Muthaf**ker and other insults that make no sense whatsoever

SWEARING is popular, but many insults simply do not stand up to rigorous intellectual appraisal. Here are some of the most illogical ones.


Only a vanishingly small number of people have sex with their own mother, so calling someone a mofo will simply be factually incorrect 99.9999999999999999 per cent of the time. 


Again, doesn’t really make sense. A straight guy probably doesn’t suck penises, and if the recipient of your insult is a gay man it’s part of a normal, healthy and varied sex life. If only people would apply some critical thinking before swearing. Sigh.


Appalling hypocrisy. Criticising someone for masturbating assumes you yourself have never masturbated, which is unlikely.
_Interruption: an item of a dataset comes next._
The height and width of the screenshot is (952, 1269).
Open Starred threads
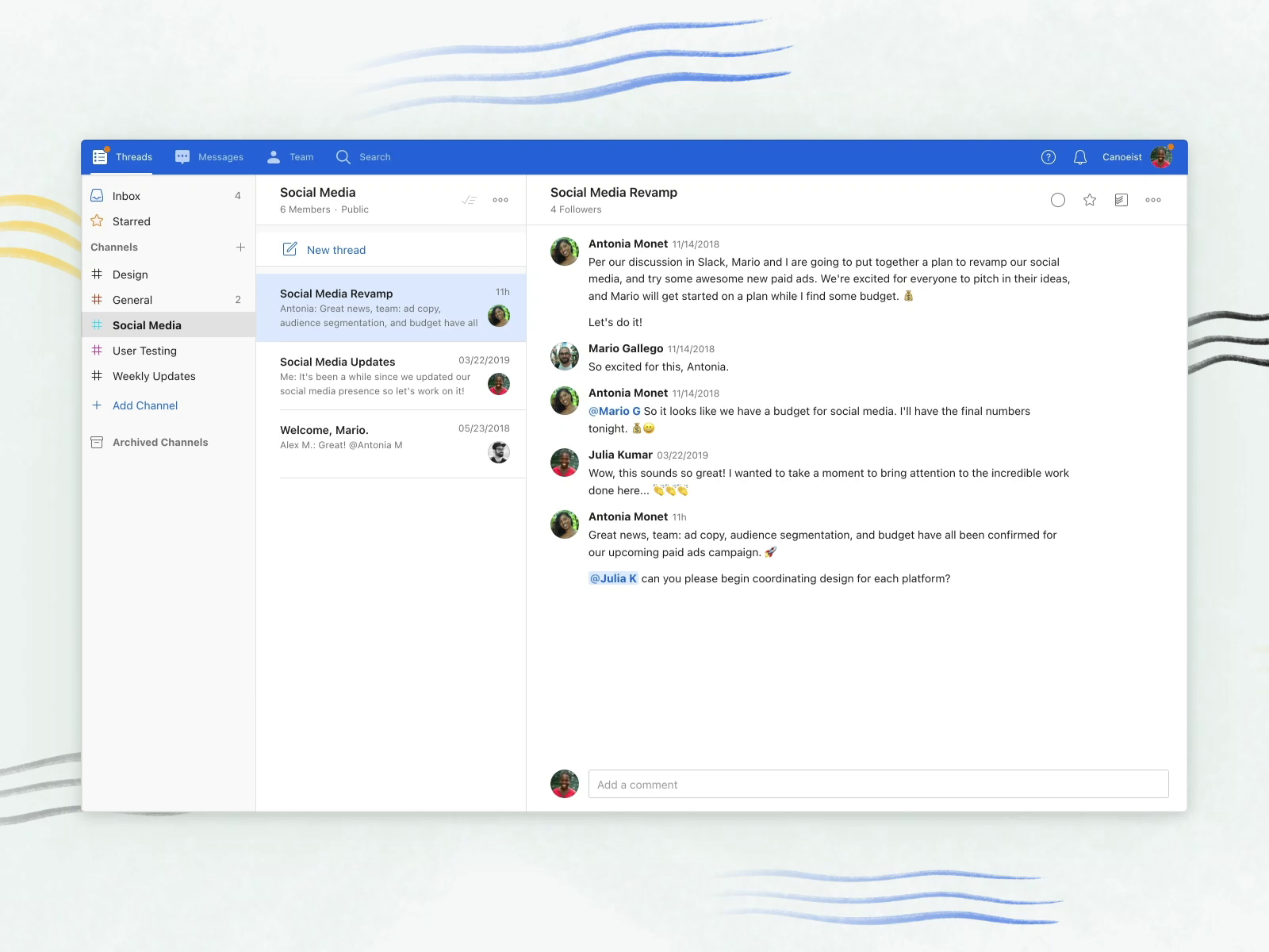click(x=131, y=221)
Doctors and psychologists agree it is entirely harmless and mostly beneficial, so the science is against you with this particular slur.

The C-word

Cultural differences apply here – Americans find it misogynistic, whereas Britons use it more practically to kick off a pub fight. Either way, it’s so metaphorical it’s utterly ridiculous, like saying ‘Did you spill my pint, you mons veneris?’

Go and f**k yourself

Saying this to someone shows you have a poor understanding of human anatomy. Having sex with yourself isn’t physically possible, unless you suffer from a very obscure birth defect or are a tentacled monster in a Japanese porn anime cartoon.


In most mammals and indeed all creatures, your digestive tract requires a way to expel waste. Arseholes are actually very positive things. If someone calls you an arsehole, ask them what they would do without an anus and if they would prefer to die from toxic shock.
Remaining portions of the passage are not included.